Ahora, nadie garantizaba que Michele ganaría la medalla con Nicaragua, pero esa posibilidad le fue arrebatada a nuestro país por dirigentes que sin perspectiva alguna, intentaron hacer prevalecer “principios” que ellos mismos se encargaron de distorsionar después.
Y quizá lo trágico, es que probablemente nunca tengamos una medalla.

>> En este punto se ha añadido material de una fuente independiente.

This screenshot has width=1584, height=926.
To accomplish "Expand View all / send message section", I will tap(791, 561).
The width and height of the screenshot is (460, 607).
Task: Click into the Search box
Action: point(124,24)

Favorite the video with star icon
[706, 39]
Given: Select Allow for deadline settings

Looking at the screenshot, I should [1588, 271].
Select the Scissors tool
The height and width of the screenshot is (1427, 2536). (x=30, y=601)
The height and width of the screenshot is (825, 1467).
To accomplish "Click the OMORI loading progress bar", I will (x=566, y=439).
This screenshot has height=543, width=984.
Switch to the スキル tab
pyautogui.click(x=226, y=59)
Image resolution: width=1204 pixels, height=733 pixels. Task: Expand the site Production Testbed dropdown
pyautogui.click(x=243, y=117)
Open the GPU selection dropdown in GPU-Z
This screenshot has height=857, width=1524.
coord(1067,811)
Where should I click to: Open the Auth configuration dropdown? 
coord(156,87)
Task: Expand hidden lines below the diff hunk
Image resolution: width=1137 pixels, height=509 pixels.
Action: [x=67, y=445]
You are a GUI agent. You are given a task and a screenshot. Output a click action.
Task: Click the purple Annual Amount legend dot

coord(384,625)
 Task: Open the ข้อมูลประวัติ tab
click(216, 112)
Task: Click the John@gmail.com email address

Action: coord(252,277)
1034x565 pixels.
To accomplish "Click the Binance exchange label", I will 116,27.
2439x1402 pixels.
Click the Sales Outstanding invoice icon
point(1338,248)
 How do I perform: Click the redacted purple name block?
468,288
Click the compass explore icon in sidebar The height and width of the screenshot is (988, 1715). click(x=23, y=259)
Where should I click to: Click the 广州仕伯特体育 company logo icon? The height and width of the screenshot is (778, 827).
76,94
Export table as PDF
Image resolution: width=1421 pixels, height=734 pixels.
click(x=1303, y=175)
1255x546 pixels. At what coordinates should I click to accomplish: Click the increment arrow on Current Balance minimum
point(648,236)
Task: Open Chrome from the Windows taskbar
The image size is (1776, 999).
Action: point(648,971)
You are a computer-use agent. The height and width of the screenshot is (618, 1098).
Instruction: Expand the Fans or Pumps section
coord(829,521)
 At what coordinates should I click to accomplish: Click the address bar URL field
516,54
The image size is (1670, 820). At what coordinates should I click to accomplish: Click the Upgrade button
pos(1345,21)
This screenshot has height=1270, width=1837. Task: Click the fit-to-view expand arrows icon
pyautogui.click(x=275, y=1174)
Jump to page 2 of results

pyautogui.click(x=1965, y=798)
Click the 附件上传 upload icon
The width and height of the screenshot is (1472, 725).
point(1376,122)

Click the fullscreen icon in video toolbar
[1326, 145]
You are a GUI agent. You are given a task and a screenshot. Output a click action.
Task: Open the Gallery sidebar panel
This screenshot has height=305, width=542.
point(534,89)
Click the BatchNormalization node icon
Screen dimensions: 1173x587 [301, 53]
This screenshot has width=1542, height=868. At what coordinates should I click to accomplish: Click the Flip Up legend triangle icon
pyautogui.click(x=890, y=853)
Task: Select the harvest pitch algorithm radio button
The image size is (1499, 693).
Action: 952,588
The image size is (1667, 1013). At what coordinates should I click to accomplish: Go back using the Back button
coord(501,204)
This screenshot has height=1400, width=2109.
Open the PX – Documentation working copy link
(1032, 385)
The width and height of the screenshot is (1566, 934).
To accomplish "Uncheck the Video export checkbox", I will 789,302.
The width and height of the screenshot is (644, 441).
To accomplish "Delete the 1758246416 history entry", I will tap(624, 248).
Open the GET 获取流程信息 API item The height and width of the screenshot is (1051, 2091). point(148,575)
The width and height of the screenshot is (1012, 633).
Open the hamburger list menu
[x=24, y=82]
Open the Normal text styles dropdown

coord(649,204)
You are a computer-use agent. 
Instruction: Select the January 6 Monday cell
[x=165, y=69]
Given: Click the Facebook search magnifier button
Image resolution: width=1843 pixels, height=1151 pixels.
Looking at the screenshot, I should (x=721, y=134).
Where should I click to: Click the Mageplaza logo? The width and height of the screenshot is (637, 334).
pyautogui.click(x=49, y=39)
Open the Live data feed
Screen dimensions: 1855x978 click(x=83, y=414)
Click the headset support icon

Esa palabra, nunca, me desagrada, porque le pone límite a nuestras metas e ilusiones, pero he comenzado a tolerarla tras revisar la exorbitante inversión que hacen los países desarrollados, para tener una medalla en estos juegos.
Un reciente estudio de la universidad Carlos III de Madrid, España, en el que se recurre a variables como la Economía del Deporte, factores políticos y demográficos, señalan que construir un medallista olímpico requiere de una inversión de 40 millones de euros, unos 49.19 millones de dólares.
Y la parte inicial, implica establecer un sistema de selección e identificación del talento en edades tempranas, para después invertir en alimentación, alojamiento, salud, educación, fogueo internacional, infraestructura, transporte y otra serie de gastos serios. En fin, un sinnúmero de rubros que apagan cualquier ilusión.
De modo que sin recursos, no queda de otra que seguir viendo el éxito de los países ricos, y de algunas excepciones como el caso de Cuba. Lo demás es pura palabrería.